Dans une salle de classe de l'État de São Paulo, une boîte en carton circule entre les rangées. Chaque élève y glisse son téléphone avant le début du cours. Ce geste, observé par une équipe de reportage, est devenu un rituel depuis l'entrée en vigueur, il y a un an, de la loi fédérale brésilienne restreignant l'usage des smartphones à l'école. La professeure de portugais Geneci Ribeiro Padilha le reconnaît : « Beaucoup d'élèves résistent encore, mais je considère cela comme un premier pas important. » Les chiffres lui donnent raison. Selon une enquête du ministère de l'Éducation menée auprès de plus de 8 000 établissements, 95 % des enseignants du réseau public constatent une amélioration de la concentration, 97 % des directeurs notent une participation accrue aux activités, et 88 % une diminution des conflits et du cyberharcèlement. Même la santé mentale semble en bénéficier : 86 % des chefs d'établissement évoquent une baisse de l'anxiété chez les élèves.
Ce retour à l'attention ne se limite pas aux murs de l'école. Il s'inscrit dans un mouvement plus large de réévaluation du rapport des jeunes aux écrans. Pour la première fois, la proportion d'enfants brésiliens de 10 à 13 ans possédant un téléphone portable a reculé, passant de 56,7 % en 2024 à 55,2 % en 2025, selon l'Institut brésilien de géographie et de statistique (IBGE).

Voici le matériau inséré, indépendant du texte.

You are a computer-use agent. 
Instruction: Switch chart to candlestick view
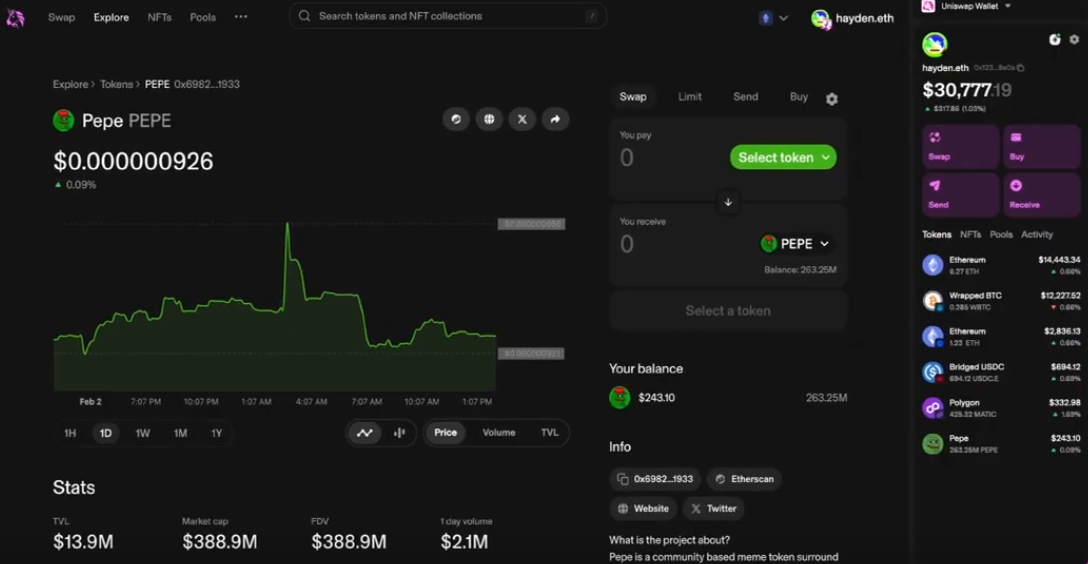click(399, 433)
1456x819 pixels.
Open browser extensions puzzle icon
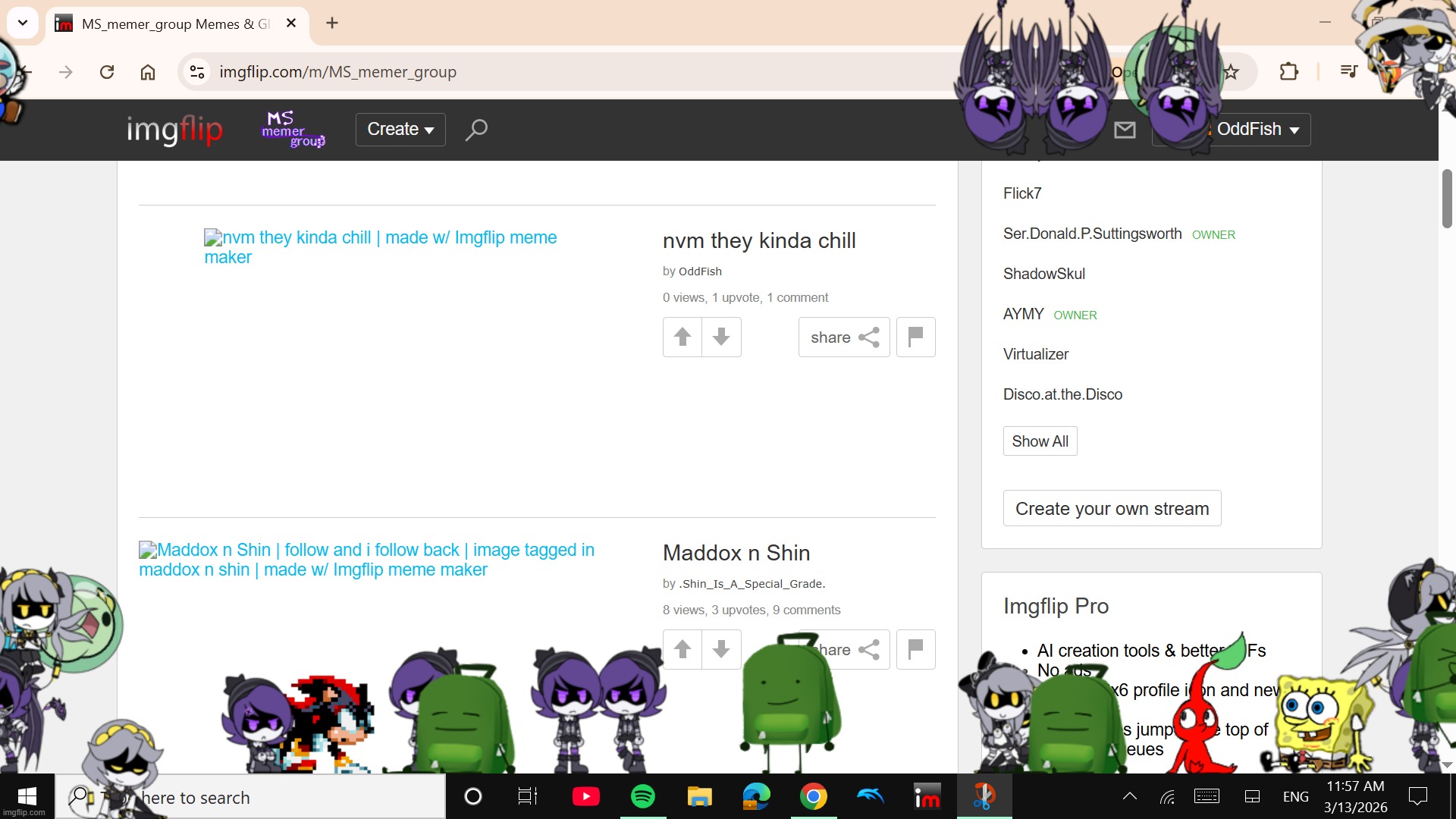[x=1288, y=72]
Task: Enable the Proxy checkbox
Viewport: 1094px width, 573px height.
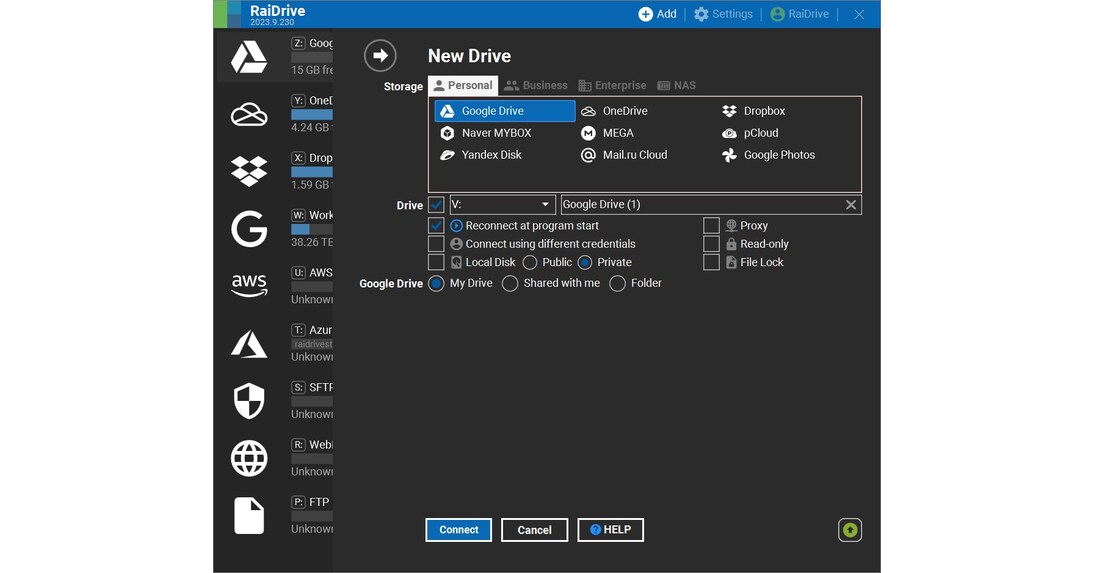Action: (711, 226)
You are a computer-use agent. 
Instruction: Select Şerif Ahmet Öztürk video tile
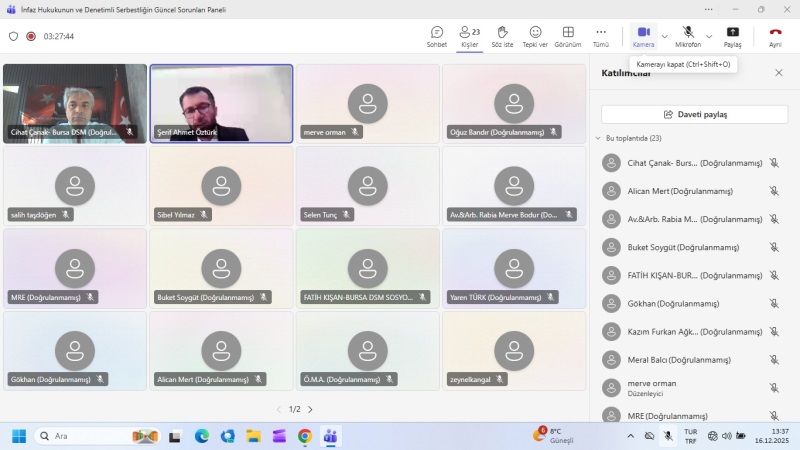click(221, 102)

La raison la plus citée par les parents pour ne pas équiper leur enfant est désormais la sécurité – physique et numérique –, devant le coût ou l'absence de nécessité. La peur des contenus inappropriés, des arnaques en ligne et des effets sur la santé mentale l'emporte sur le besoin de joindre son enfant à tout moment. Dans le même temps, l'utilisation des réseaux sociaux par les élèves du primaire a chuté, aussi bien dans le public que dans le privé, et la préoccupation pour la vie privée ou la sécurité est devenue un motif de non-possession de téléphone pour 11,8 % de la population, contre 7,7 % un an plus tôt.
Cette prise de conscience traverse les frontières. En Égypte, le gouvernement a lancé une « puce enfant » pour téléphones mobiles, offrant aux familles un contrôle parental renforcé et la possibilité de bloquer l'accès aux réseaux sociaux. En Argentine, le ministère public tutélaire et la Société argentine de pédiatrie alertent sur l'usage croissant de l'intelligence artificielle par les adolescents pour des consultations de santé mentale, rappelant que « l'IA donne des réponses, mais n'accompagne pas ». En Indonésie, où l'on accélère la digitalisation des écoles dans les régions reculées, le gouvernement forme parallèlement les enseignants à l'intelligence artificielle et à l'aquaponie, comme pour mieux armer les élèves face aux outils qu'on leur confie.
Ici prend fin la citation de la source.